Information shown Start Marker

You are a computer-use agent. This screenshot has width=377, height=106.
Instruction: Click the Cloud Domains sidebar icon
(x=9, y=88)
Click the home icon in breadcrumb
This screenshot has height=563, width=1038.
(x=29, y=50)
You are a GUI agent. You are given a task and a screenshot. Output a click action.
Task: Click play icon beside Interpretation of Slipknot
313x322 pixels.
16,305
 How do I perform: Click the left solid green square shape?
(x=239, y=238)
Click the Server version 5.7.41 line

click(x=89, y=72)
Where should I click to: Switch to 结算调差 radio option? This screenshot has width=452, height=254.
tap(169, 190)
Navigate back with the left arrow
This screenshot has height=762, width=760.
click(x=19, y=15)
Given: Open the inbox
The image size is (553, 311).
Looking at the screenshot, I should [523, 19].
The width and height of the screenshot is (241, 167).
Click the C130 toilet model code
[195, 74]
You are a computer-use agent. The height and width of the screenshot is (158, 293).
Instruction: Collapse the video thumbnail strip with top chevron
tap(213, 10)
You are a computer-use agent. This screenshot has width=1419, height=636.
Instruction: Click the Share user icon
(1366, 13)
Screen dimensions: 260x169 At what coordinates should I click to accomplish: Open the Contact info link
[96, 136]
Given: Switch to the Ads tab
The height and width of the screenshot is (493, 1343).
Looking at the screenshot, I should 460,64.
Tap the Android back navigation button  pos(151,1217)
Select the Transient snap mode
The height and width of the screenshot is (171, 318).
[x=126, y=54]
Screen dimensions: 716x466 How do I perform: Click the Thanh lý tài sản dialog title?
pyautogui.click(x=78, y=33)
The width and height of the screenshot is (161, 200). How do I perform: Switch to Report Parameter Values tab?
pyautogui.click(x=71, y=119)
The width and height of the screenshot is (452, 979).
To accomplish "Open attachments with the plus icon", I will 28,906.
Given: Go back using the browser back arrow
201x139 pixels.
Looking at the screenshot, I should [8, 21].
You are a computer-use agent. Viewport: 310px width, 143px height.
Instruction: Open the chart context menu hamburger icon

Information shown End Marker

Task goal » You are asked to copy all of the entries above exactly.

Written response »
You are a computer-use agent. This screenshot has width=377, height=106.
Instruction: Click the Cloud Domains sidebar icon
(x=9, y=88)
Click the home icon in breadcrumb
This screenshot has height=563, width=1038.
(x=29, y=50)
You are a GUI agent. You are given a task and a screenshot. Output a click action.
Task: Click play icon beside Interpretation of Slipknot
313x322 pixels.
16,305
 How do I perform: Click the left solid green square shape?
(x=239, y=238)
Click the Server version 5.7.41 line

click(x=89, y=72)
Where should I click to: Switch to 结算调差 radio option? This screenshot has width=452, height=254.
tap(169, 190)
Navigate back with the left arrow
This screenshot has height=762, width=760.
click(x=19, y=15)
Given: Open the inbox
The image size is (553, 311).
Looking at the screenshot, I should [523, 19].
The width and height of the screenshot is (241, 167).
Click the C130 toilet model code
[195, 74]
You are a computer-use agent. The height and width of the screenshot is (158, 293).
Instruction: Collapse the video thumbnail strip with top chevron
tap(213, 10)
You are a computer-use agent. This screenshot has width=1419, height=636.
Instruction: Click the Share user icon
(1366, 13)
Screen dimensions: 260x169 At what coordinates should I click to accomplish: Open the Contact info link
[96, 136]
Given: Switch to the Ads tab
The height and width of the screenshot is (493, 1343).
Looking at the screenshot, I should 460,64.
Tap the Android back navigation button  pos(151,1217)
Select the Transient snap mode
The height and width of the screenshot is (171, 318).
[x=126, y=54]
Screen dimensions: 716x466 How do I perform: Click the Thanh lý tài sản dialog title?
pyautogui.click(x=78, y=33)
The width and height of the screenshot is (161, 200). How do I perform: Switch to Report Parameter Values tab?
pyautogui.click(x=71, y=119)
The width and height of the screenshot is (452, 979).
To accomplish "Open attachments with the plus icon", I will 28,906.
Given: Go back using the browser back arrow
201x139 pixels.
Looking at the screenshot, I should [8, 21].
You are a computer-use agent. Viewport: 310px width, 143px height.
Instruction: Open the chart context menu hamburger icon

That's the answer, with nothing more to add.